C'est mon fils de 4 ans qui m'a fait acheter ce gros livre (plus de 400 pages) sans aucune illustration en couleur ! Nous n'avons rien trouvé pour enfants à ce sujet ! Pourtant c'est la suite logique de ses lectures (c'est-à-dire de nos lectures !) : le Moyen âge, les châteaux, des gargouilles... Donc je lisais Michael Camille pour moi tout en donnant, de temps en temps, des becquées de lecture à mon fils, des becquées de connaissances... C'était passionnant. Nous regardions longuement les photos des 54 gargouilles répertoriées. L'aboutissement de cette lecture était notre montée des 422 marches permettant de rencontrer les gargouilles de
Viollet-le-Duc de près. Et mon petit ne s'est pas fait porter sur les épaules de papa! Actuellement il continue à réaliser les gargouilles en klipo et il excelle dans cet art éphémère des klipos ! Par son intérêt démesuré pour les gargouilles, il est en train de lancer la mode parmi ses copains sans éclipser les dinosaures (ou les squelettes) bien sûr !

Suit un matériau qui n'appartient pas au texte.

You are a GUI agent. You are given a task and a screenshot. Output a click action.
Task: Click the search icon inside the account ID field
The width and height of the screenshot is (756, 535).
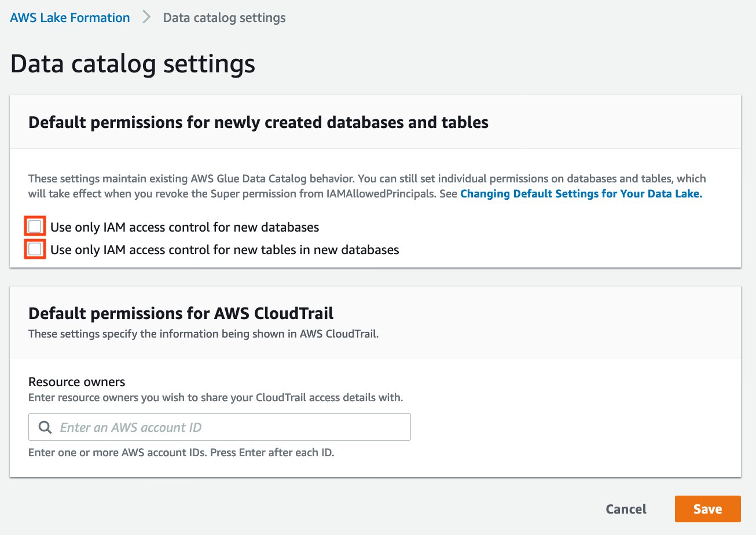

Nous étions séduits par l'opulence des photos et des photos inédites rassemblées dans l'ouvrage, toujours en noir en blanc ! Ma préférée étant celle-ci : Léon
Gimpel, Une chambre à coucher peu banale : Campement sur la galerie ouest de Notre-Dame pour (ne pas) voir la comète de Haley, 18-19 mai, 1910. J'ai aussi adoré la manière de ce chercheur d'exposer des choses hautement techniques en gardant un certain esprit de jeu propre aux grands scientifiques. Je pense à Einstein, le tireur de langue ! Michael Camille écrit : «Chaque fois que je longeais la façade ouest de la cathédrale je croyais entendre les chimères me héler depuis les hauteurs de la balustrade : « Hé, toi ! On mérite d'être étudiées pour nous - mêmes ! Au travail! » »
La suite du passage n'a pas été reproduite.